In the various situations in which they are treated as a thing, as a product in which they are alienated, human beings aspire to be understood, considered and accepted. Being accepted is a trap because if the individual doesn't accept himself and wants to be accepted, he already expects it. He wants from the other what he can't do himself, which is to accept himself. They begin a series of tests and experiments to check the validity of the acceptance they have received as the contact established becomes more and more artificial because everything is carried out using other parameters, other realities - and fulfilment is built on other references.
At the height of non-acceptance of their own life, body and circumstances, individuals can start to create themselves differently.
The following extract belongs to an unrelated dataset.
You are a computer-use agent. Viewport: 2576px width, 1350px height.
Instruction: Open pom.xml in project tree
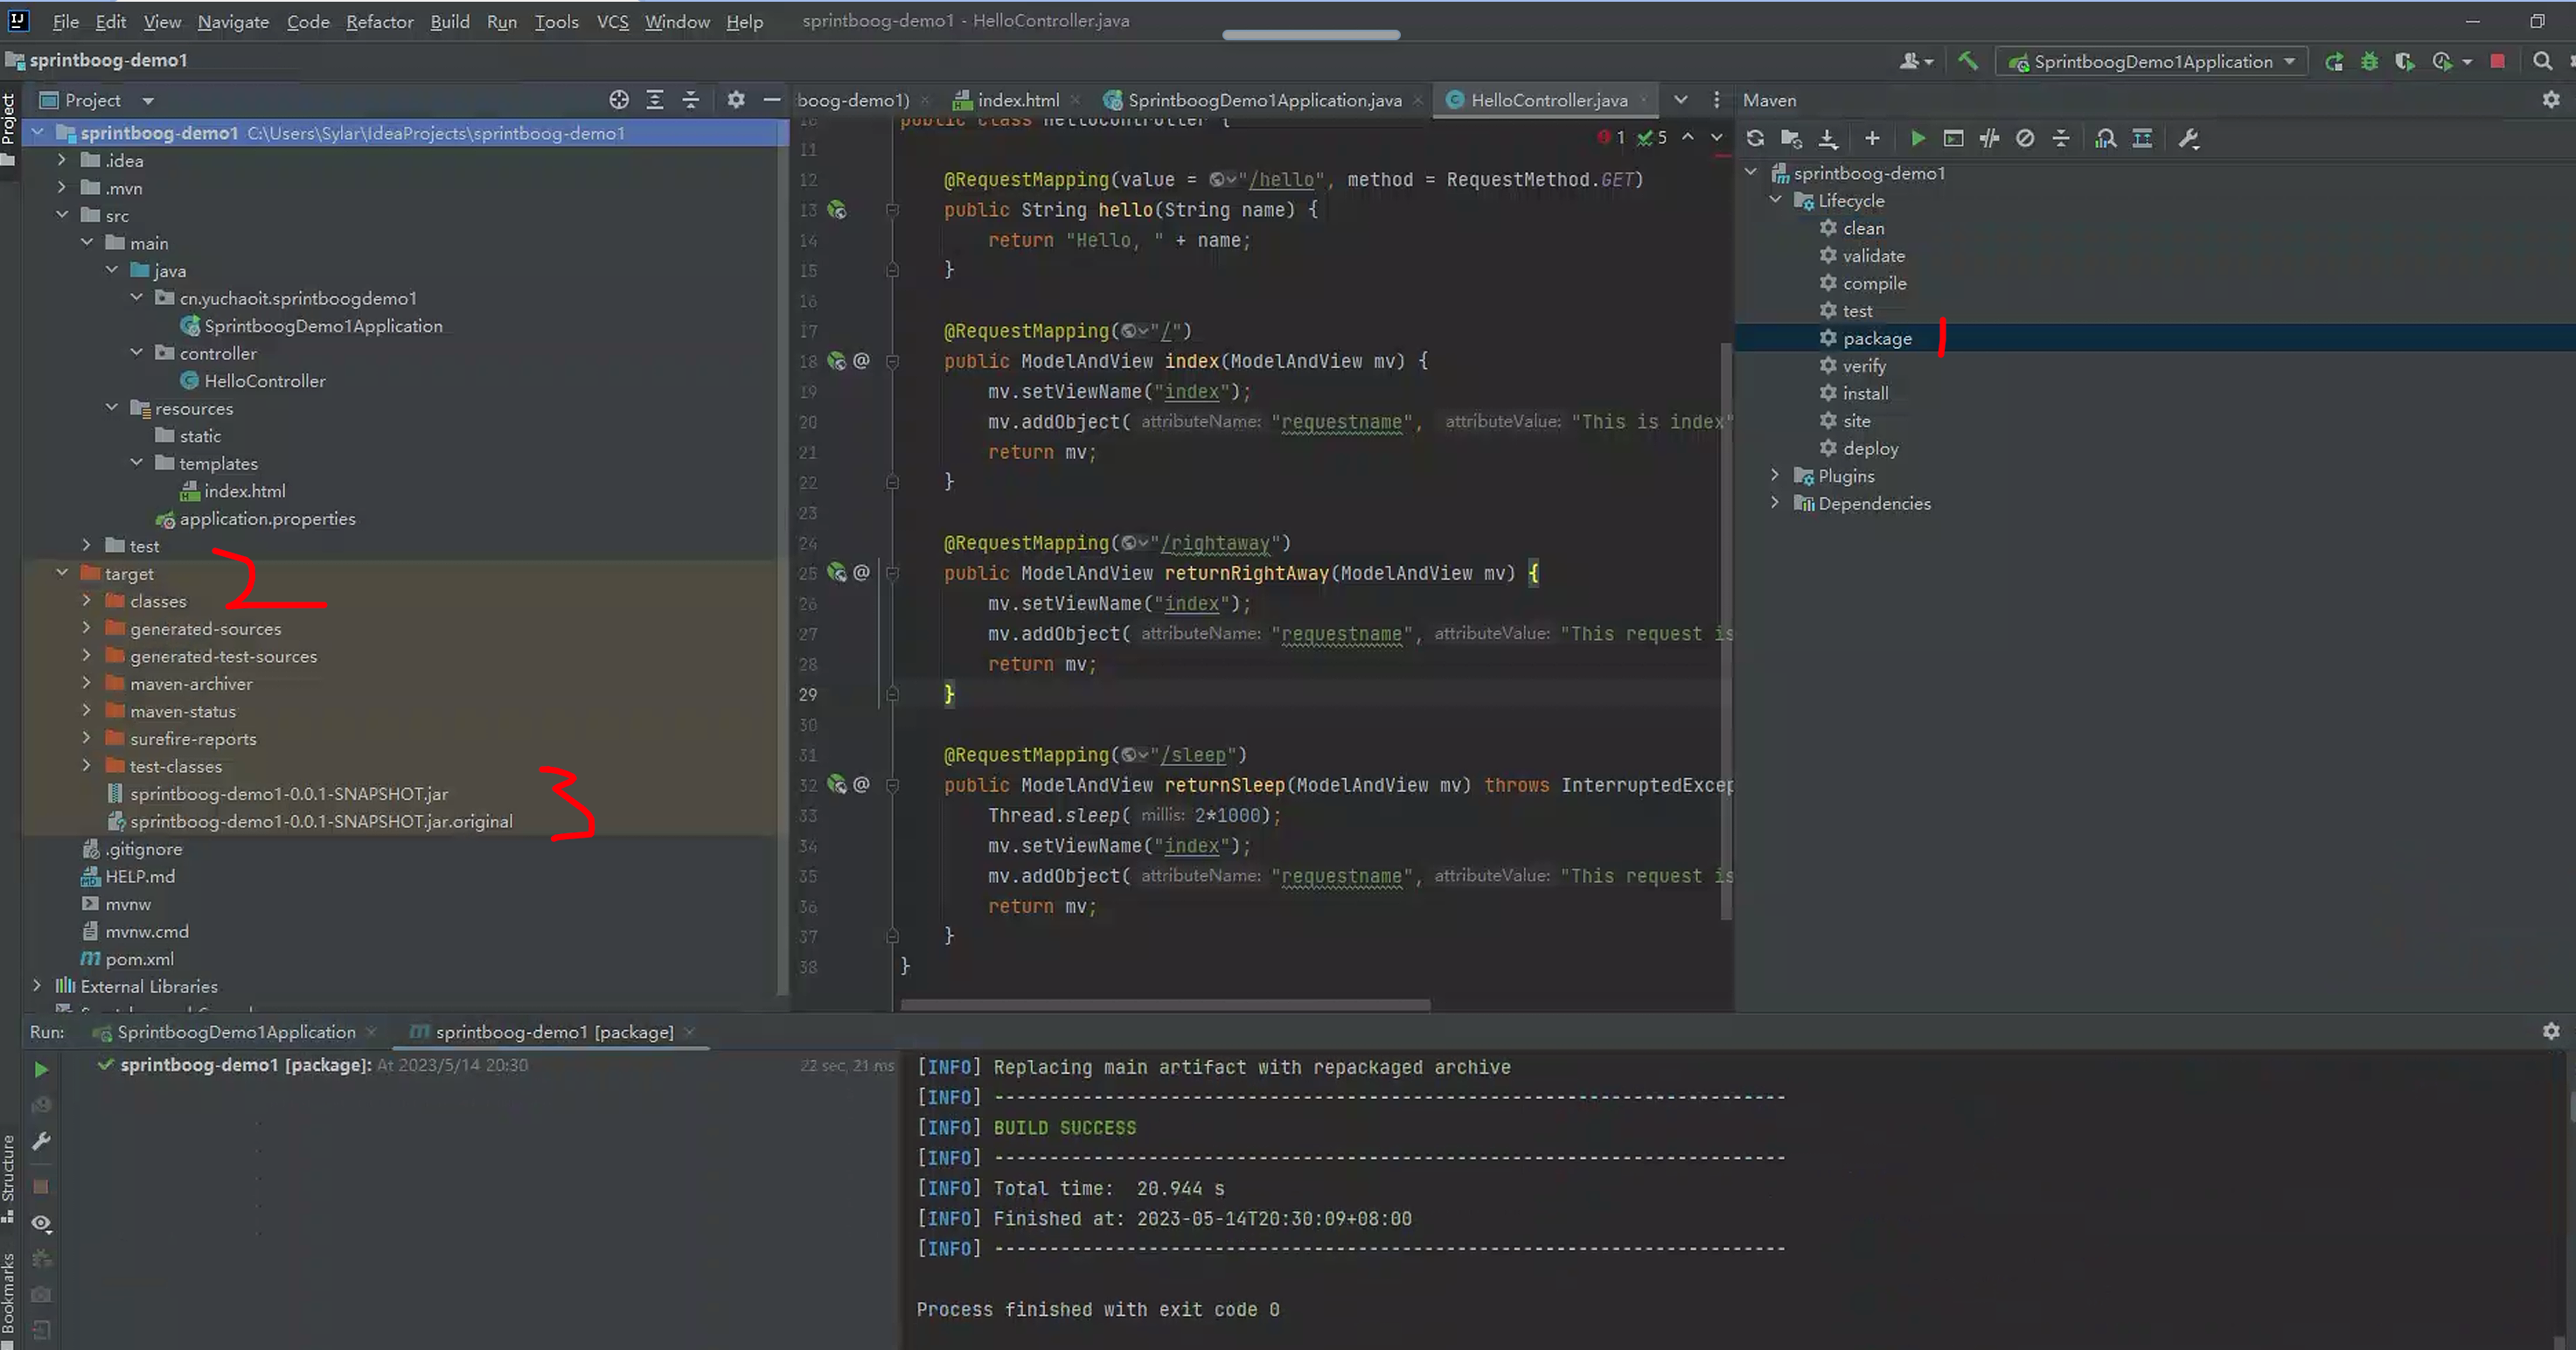[x=139, y=959]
They build images that hide what they consider to be ugly or dedicate themselves to the pursuit of wealth, and thus shape appearances guaranteed by status. Creating a new body, for example, in order to overcome shame and inhibitions arising from their biological characteristics at birth, creates situations equivalent to those of Pygmalion.
But it turns out that Pygmalion - the sculptor king who fell in love with the statue he had made in an attempt to create an ideal woman with no physical or moral >quotedefects>quote, a woman according to his expectations of perfection - was, in relation to the statue, another. He was the other creator. Even today, in the updates of this ancient legend, when we call Pygmalion a cultured man who transforms a popular woman into a refined woman, there is also in this situation the other who transforms.
However, when you are the Pygmalion of yourself, there is no other person responsible for this creation. So, for creation to exist, a division is necessary. The individual can only create by dividing themselves, which is why they also deny and fragment their own structure. This depersonalising process weakens because it mutilates, prunes and directs its own constitutive immanence towards other referents. But transferring immanence is impossible - it's destructive cannibalism. You can't eat your own mouth, for example.
The pursuit of the impossible is omnipotence never realised but applauded and satisfied by one's own longing and dedication. For this individual, it's the fact that he wants the impossible that sets him apart from what he considers sordid, from what he finds meaningless. Differing from his peers or equals is his goal in order to stand out.
Being the other you want and aspire to be brings pleasure and fulfilment. The leap in the dark is exhilarating. Falling, realising that what one is has to be hidden, is as despairing as starting all over again. This polarity between going back and forth around one's own axis suffocates, saddens and makes one lose plans and projects. One can't keep moving without being supported. And so this demand fills psychotherapy clinics.
Psychotherapies and medical help are sought with the aim of hiding the problems so that they don't appear and don't jeopardise performance. There is a proliferation of tranquillisers, psychotropic drugs, psychotherapies, prayers and help groups that do everything they can to maintain the dreams and desires generated by depersonalisation and non-acceptance. Survival is the solution sought, and so the human being is increasingly depersonalised and denied his or her condition of human fulfilment, of humanity. Becoming a mass of manoeuvre, being successful or being unsuccessful, is generally a form of adaptation that de-characterises freedom, de-characterises authenticity as a path of being-in-the-world with ample possibilities.
We must always reaffirm that the human being is not a machine but a potential with countless references that can fulfil or crush him.